An Embarrassingly Simple Approach for Transfer Learning from Pretrained Language Models
Alexandra Chronopoulou, Christos Baziotis, Alexandros Potamianos
TL;DR
This work tackles transferring from pretrained language models for text classification without catastrophic forgetting. It proposes SiATL, which transfers a pretrained LM, appends a task-specific recurrent layer with self-attention, and trains with a joint objective $L = L_{task} + \gamma L_{LM}$ where $\gamma$ decays exponentially, plus a sequential unfreezing schedule to gradually expose pretrained layers. Across five affective and classification datasets, SiATL outperforms strong baselines such as ULMFiT, particularly in low-data regimes, while remaining end-to-end and simple to train. The approach demonstrates that a lightweight, single-step transfer-learning pipeline can match or exceed state-of-the-art results without extensive learning-rate scheduling or separate pretraining steps, with code to be released in a future version.
Abstract
A growing number of state-of-the-art transfer learning methods employ language models pretrained on large generic corpora. In this paper we present a conceptually simple and effective transfer learning approach that addresses the problem of catastrophic forgetting.

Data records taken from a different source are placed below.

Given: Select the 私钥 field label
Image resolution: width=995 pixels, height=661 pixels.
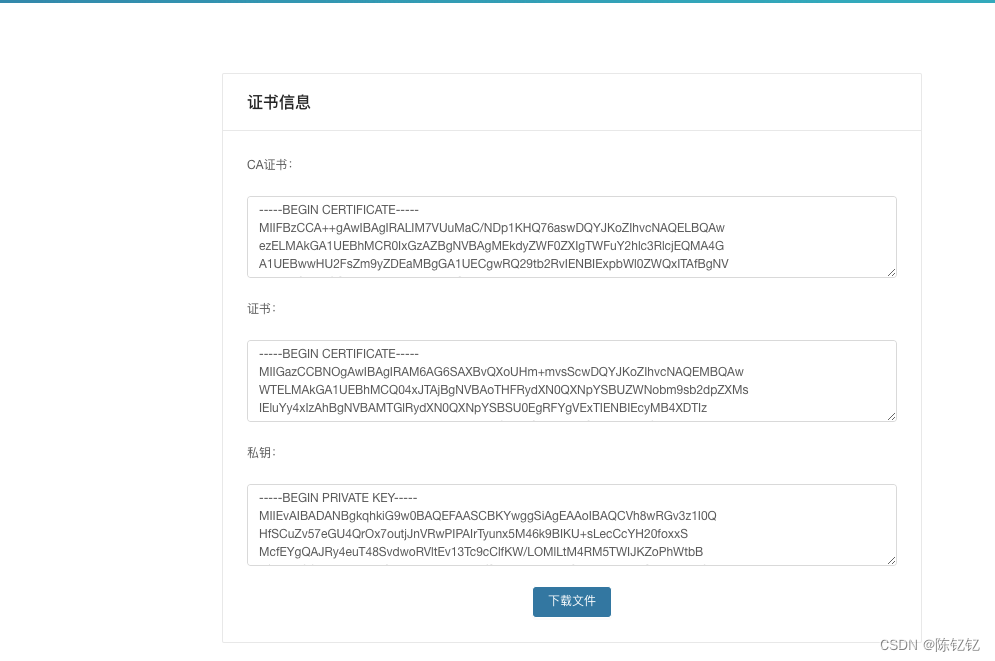Looking at the screenshot, I should pyautogui.click(x=258, y=452).
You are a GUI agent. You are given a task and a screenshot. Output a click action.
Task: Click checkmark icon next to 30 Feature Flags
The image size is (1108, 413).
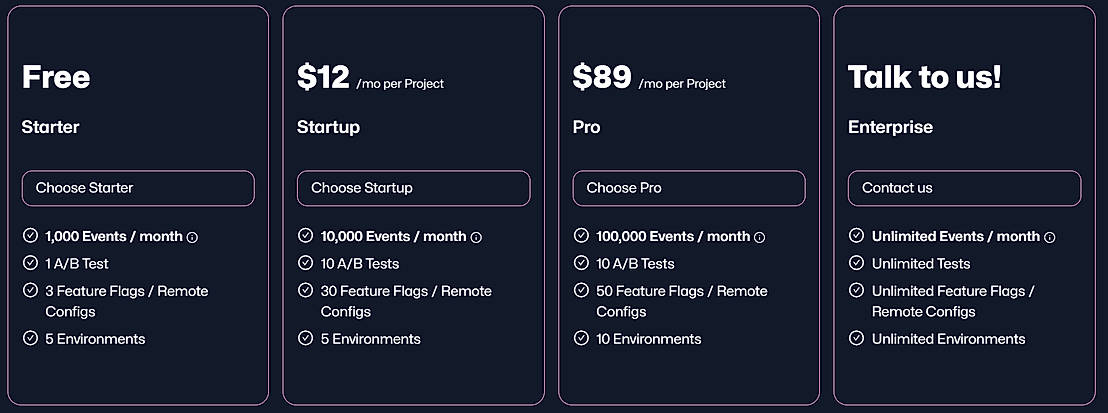click(x=306, y=290)
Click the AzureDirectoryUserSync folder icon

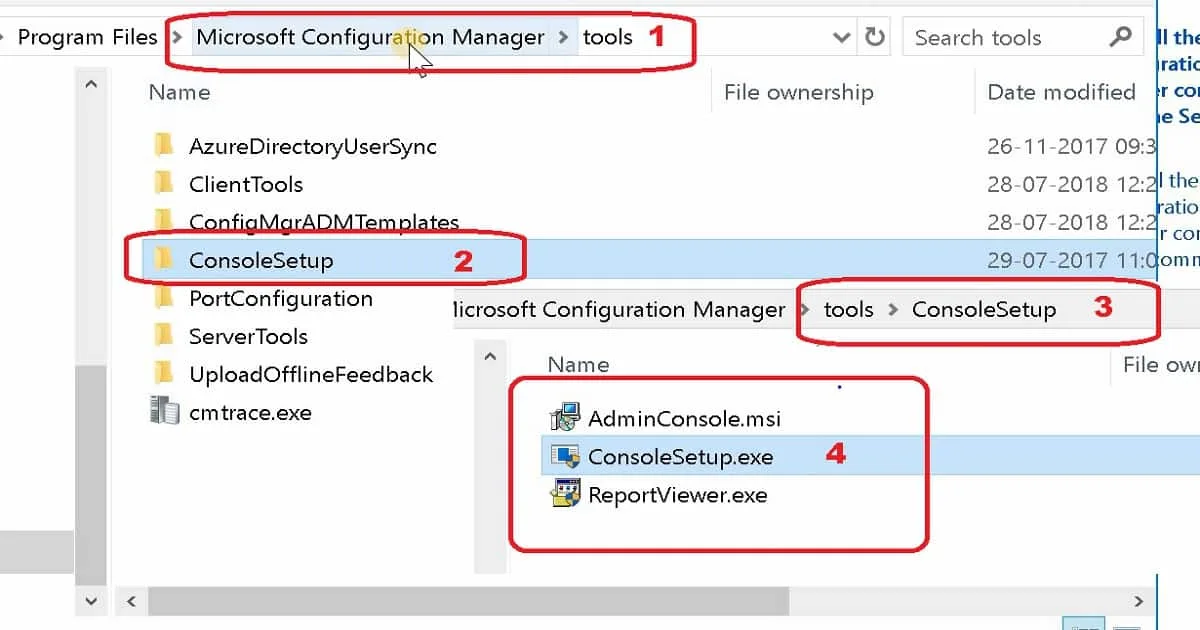pos(165,146)
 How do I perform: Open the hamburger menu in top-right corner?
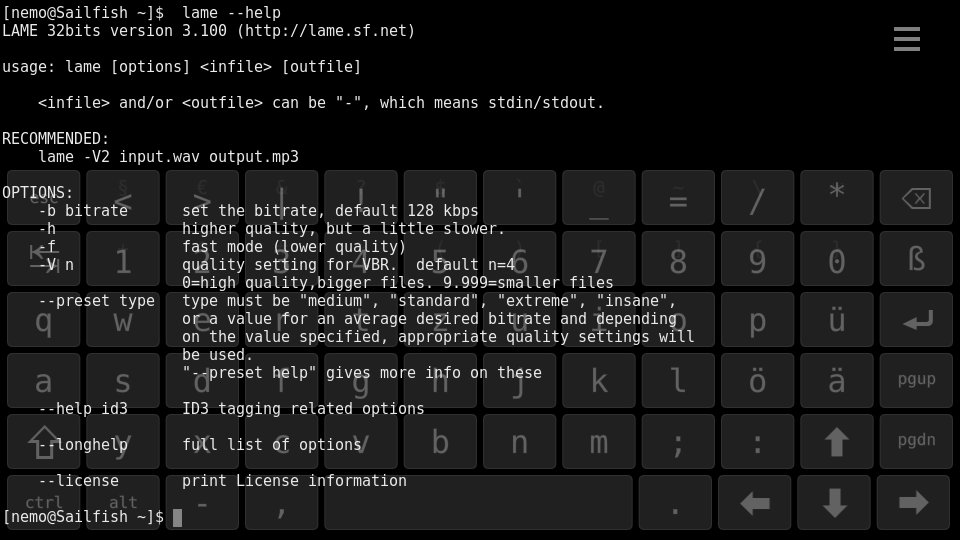pyautogui.click(x=906, y=39)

Specifically, we combine the task-specific optimization function with an auxiliary language model objective, which is adjusted during the training process. This preserves language regularities captured by language models, while enabling sufficient adaptation for solving the target task. Our method does not require pretraining or finetuning separate components of the network and we train our models end-to-end in a single step. We present results on a variety of challenging affective and text classification tasks, surpassing well established transfer learning methods with greater level of complexity.